LISTED RECORDS:
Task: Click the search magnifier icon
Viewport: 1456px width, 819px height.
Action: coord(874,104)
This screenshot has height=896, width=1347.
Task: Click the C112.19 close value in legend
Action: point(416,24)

REQUIRED ACTION: Every entry must be duplicated exactly as it stands.

EXPECTED ANSWER:
Task: Click the search magnifier icon
Viewport: 1456px width, 819px height.
Action: coord(874,104)
This screenshot has height=896, width=1347.
Task: Click the C112.19 close value in legend
Action: point(416,24)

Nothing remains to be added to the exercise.